Because Arizona has no state WARN law, federal WARN applies in full. Federal WARN requires employers with 100 or more full-time employees to give 60 days advance written notice before a plant closing affecting 50 or more full-time employees, or before a mass layoff meeting the statutory thresholds.

The state rapid response agency for Arizona is the Arizona Department of Economic Security (DES), Rapid Response program. Federal WARN notice must go to the Arizona DES Rapid Response program as the state dislocated worker unit, in addition to the required employee and local government notices.

Three required notice recipients in Arizona

  • Employees or union representative

    Each full-time employee who will experience an employment loss. If the employee is represented by a union, notice goes to the chief elected officer of the union local.

  • Arizona DES Rapid Response

    The Arizona Department of Economic Security Rapid Response program, acting as the state dislocated worker unit under federal WARN. Submit through the DES Rapid Response program so reemployment services can be coordinated for affected workers.

  • Chief elected official of local government

    The mayor, county executive, or equivalent of the unit of local government where the layoff or closing will occur.

Thresholds and triggers

Federal WARN uses different thresholds for plant closings and mass layoffs. Both require 60 days notice. The employer coverage threshold is determined by full-time employee count across all sites nationwide.

Employer coverage threshold

Federal WARN applies to employers with 100 or more full-time employees. Count employees company-wide, not just in Arizona.

Count toward 100

  • Full-time employees (20+ hours/week)
  • Employees on paid leave
  • Employees on temporary layoff with recall rights

Do not count

  • Part-time employees (under 20 hours/week)
  • Employees with fewer than 6 months tenure
  • Independent contractors

Plant closing trigger

A plant closing is a permanent or temporary shutdown of a single site of employment, if the shutdown results in employment loss for:

50 or more full-time employees at the affected site

Mass layoff trigger

A mass layoff (not a plant closing) requires notice if either threshold is met at a single site of employment:

Option A

50+ employees

who represent at least 33% of the full-time workforce at the site

Option B

500+ employees

regardless of what percentage of the workforce they represent

Remote workers and Arizona's growing distributed workforce

Phoenix's growing remote workforce — in financial services, technology, and customer operations — raises WARN threshold questions. Remote workers count at their assigned reporting site. Workers with no fixed reporting site may aggregate at the employer's principal place of business. Arizona has become a major destination for companies relocating from California; those employers retain their California WARN obligations for their remaining California employees.

90-day aggregation rule

Federal WARN aggregates employment losses within a 90-day rolling window. Layoffs that each fall below the threshold individually are combined and treated as a single event if they occur within 90 days of each other, unless the employer can demonstrate that the separate actions were due to separate, unrelated causes.

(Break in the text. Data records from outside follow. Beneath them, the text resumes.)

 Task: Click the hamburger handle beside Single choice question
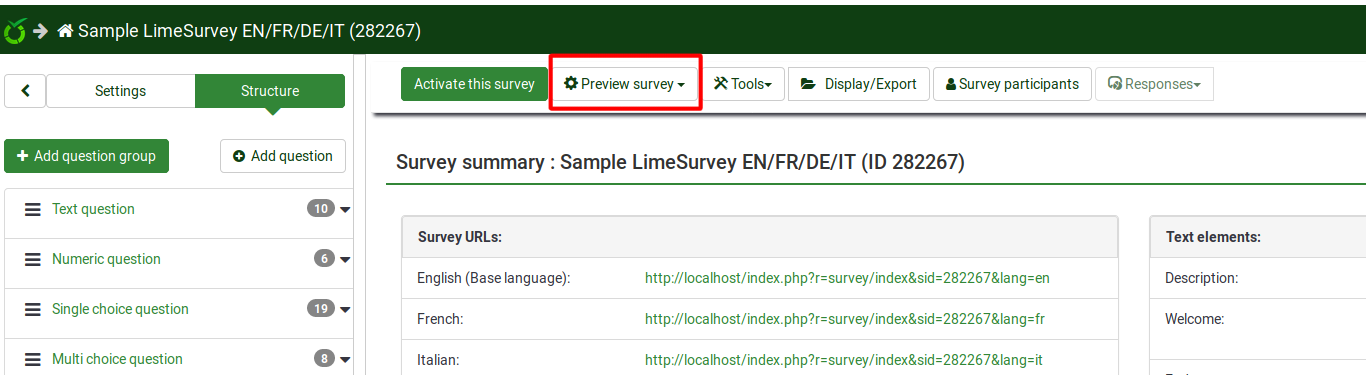[x=33, y=309]
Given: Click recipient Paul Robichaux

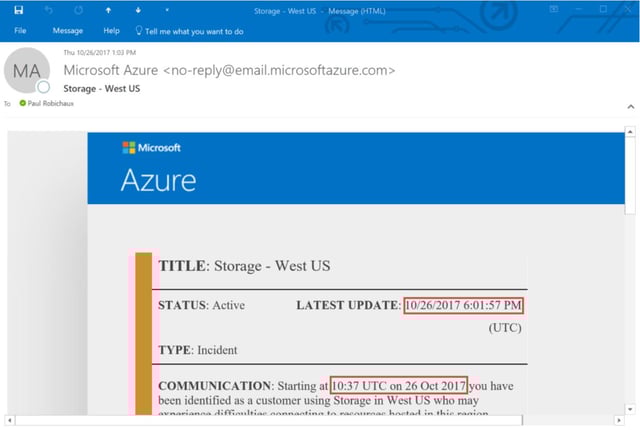Looking at the screenshot, I should click(51, 104).
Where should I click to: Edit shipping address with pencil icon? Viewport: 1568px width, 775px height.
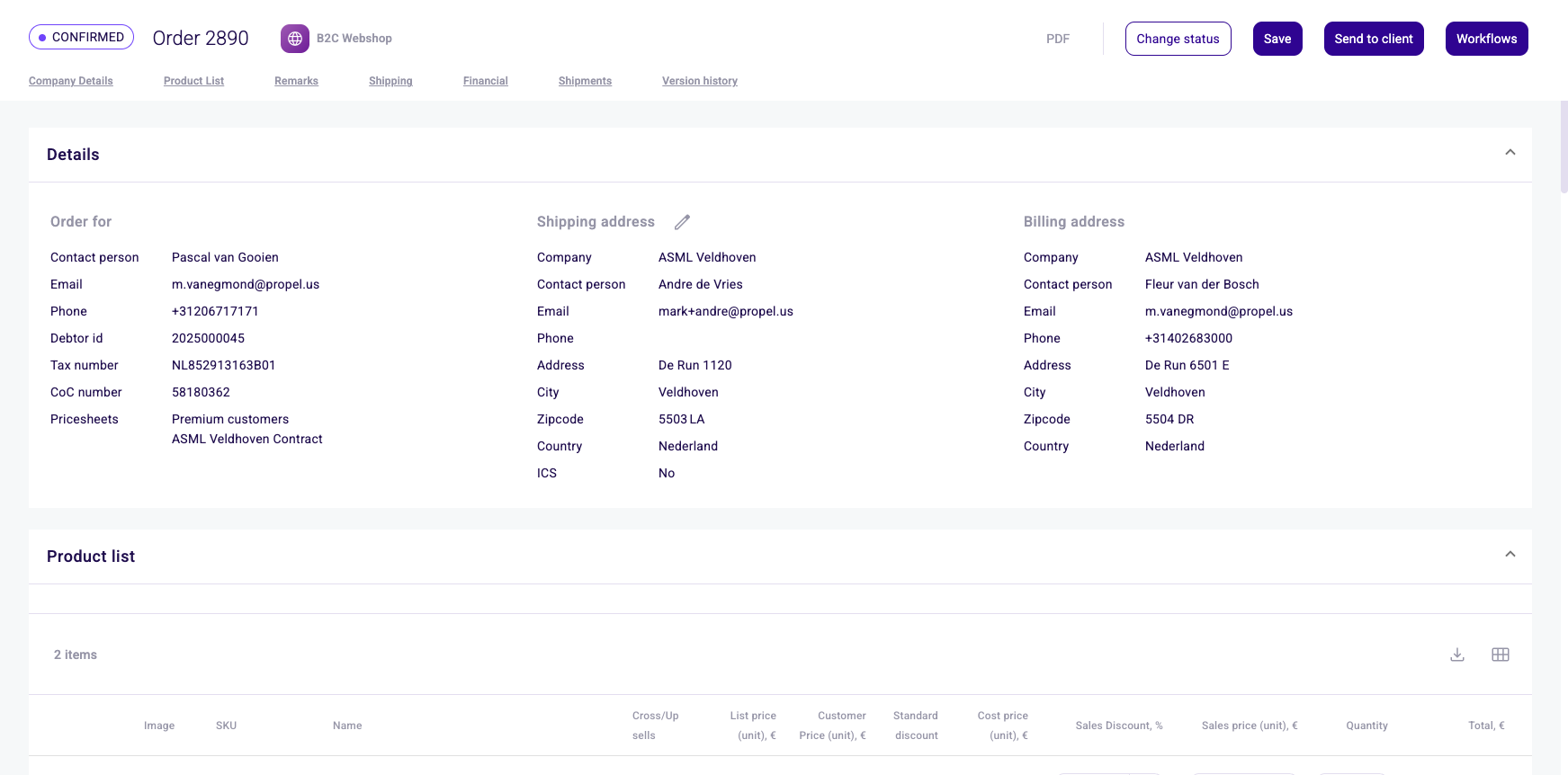[682, 222]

Does federal WARN apply to your layoff?

Work through these five questions in order. If you answer yes to each, WARN notice is required. Not sure of your headcount? Use the WARN Act calculator.

1

Do you have 100 or more full-time employees?

Count all full-time employees nationwide, not just in Arizona. Part-time employees (fewer than 20 hours per week or fewer than 6 months in the last 12 months) do not count toward the 100-employee threshold.

Yes: Continue to step 2
No: Federal WARN does not apply.
2

Is the action occurring at a single site of employment?

WARN analyzes each site separately. A multi-site reduction must be evaluated site by site. Counts aggregate within a site over a 90-day rolling window.

Yes: Continue to step 3
No: Evaluate each site separately.
3

Is the action a plant closing or mass layoff?

A plant closing is a permanent or temporary shutdown causing employment loss for 50 or more full-time employees. A mass layoff is a reduction in force that does not constitute a plant closing.

Yes: Continue to step 4
No: WARN does not apply to this action.
4

Does the layoff meet the headcount threshold?

Plant closing: 50 or more full-time employees affected. Mass layoff: 500 or more full-time employees, OR 50 or more full-time employees who represent at least 33% of the full-time workforce at the site.

Yes: Continue to step 5
No: WARN does not apply unless a separate threshold is met.
5

Does an exception apply?

Three exceptions exist: faltering company (plant closings only), unforeseeable business circumstances, and natural disaster. If one applies, reduced notice may be permissible, but you must give as much notice as practicable and state the reason in writing.

Yes: Reduced notice may be permissible. See the Exceptions section.
No: Full 60-day notice is required.

Notice recipients

Federal WARN requires written notice to three recipients. All three must receive notice simultaneously — providing notice to employees without notifying the state agency and local government is a violation.

1

Employees

Each affected full-time employee, or the chief elected officer of their union local if represented.

2

Arizona DES Rapid Response

The Arizona Department of Economic Security Rapid Response program, acting as the state dislocated worker unit.

3

Chief elected official

The mayor, county executive, or equivalent for the local government jurisdiction where the layoff will occur.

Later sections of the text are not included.